--- TASK BRIEF ---
Go through the entries below and return every line that contains "destruída".

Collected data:
=== Begin Enclosure ===
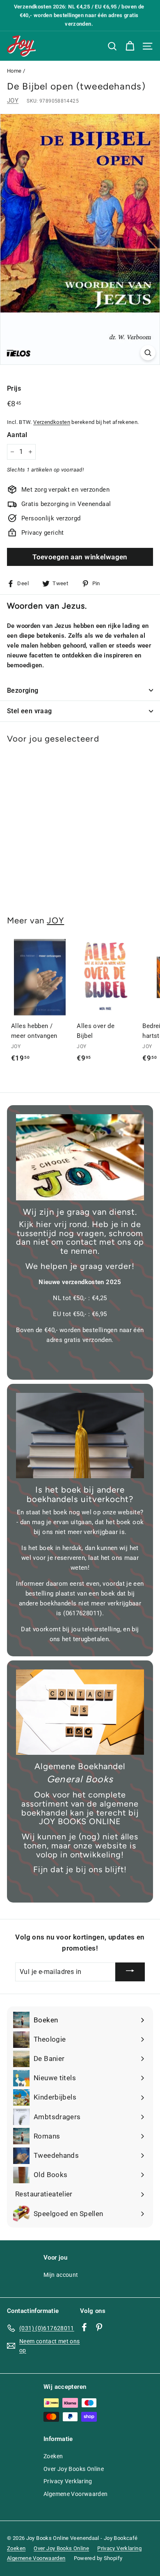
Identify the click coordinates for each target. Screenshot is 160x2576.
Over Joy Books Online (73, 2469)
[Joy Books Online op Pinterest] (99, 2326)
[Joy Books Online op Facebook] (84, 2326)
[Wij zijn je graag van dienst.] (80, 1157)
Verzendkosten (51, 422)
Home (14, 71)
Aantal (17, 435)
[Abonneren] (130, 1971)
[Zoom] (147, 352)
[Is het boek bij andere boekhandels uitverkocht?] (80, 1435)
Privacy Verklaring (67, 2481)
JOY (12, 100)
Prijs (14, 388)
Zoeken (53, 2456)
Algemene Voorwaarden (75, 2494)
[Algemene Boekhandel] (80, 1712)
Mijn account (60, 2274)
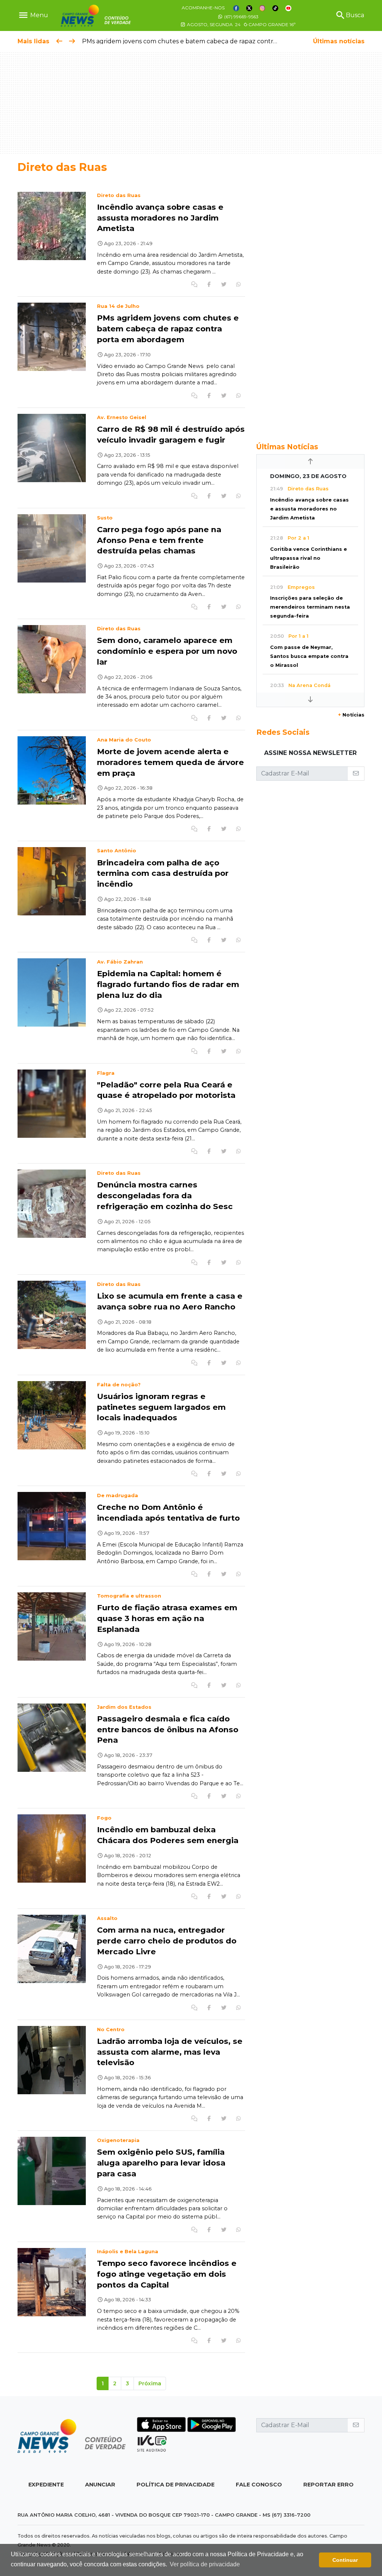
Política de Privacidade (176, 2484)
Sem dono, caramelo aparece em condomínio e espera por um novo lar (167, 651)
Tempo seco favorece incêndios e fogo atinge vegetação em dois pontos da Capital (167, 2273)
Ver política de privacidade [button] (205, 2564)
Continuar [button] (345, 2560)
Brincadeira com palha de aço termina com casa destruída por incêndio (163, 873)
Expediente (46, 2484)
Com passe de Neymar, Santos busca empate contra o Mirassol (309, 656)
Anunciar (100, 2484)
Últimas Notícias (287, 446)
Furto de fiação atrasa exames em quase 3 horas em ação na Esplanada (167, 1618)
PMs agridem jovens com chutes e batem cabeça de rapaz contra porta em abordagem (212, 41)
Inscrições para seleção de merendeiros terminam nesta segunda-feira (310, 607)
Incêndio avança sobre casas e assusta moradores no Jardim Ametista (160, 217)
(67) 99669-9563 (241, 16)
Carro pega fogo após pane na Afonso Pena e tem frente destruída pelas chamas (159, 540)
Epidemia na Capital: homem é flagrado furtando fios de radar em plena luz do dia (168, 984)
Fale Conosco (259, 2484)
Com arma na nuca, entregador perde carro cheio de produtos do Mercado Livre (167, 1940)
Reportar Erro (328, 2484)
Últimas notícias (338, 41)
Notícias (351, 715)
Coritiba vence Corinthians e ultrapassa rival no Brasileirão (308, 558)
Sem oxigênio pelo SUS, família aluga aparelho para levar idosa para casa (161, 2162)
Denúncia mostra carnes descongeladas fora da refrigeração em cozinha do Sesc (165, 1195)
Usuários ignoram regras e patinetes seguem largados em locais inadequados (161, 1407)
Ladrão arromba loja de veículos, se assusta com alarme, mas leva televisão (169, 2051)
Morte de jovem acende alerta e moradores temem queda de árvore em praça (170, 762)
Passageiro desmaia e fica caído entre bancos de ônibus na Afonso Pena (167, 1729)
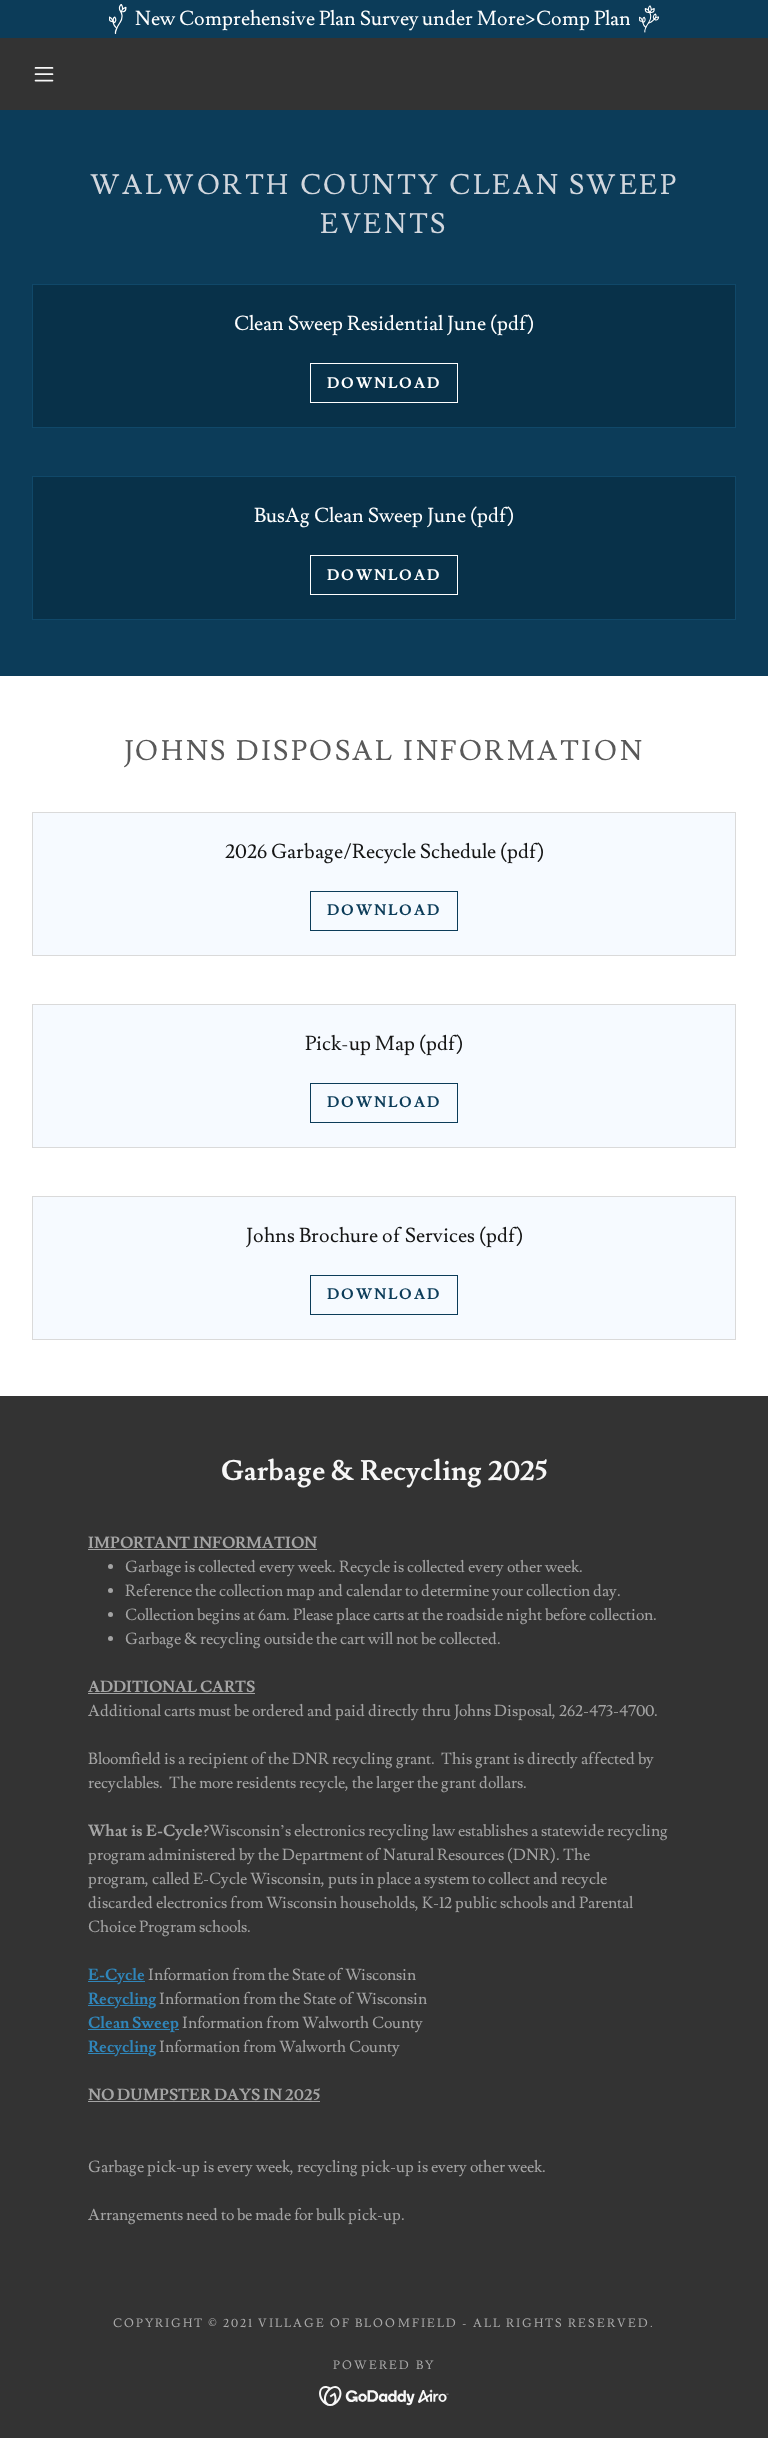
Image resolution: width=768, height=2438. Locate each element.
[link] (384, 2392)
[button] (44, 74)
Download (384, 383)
=== End Enclosure ===
--- RESPONSE BOX ---
Brincadeira com palha de aço termina com casa destruída por incêndio (163, 873)
Carro pega fogo após pane na Afonso Pena e tem frente destruída pelas chamas (159, 540)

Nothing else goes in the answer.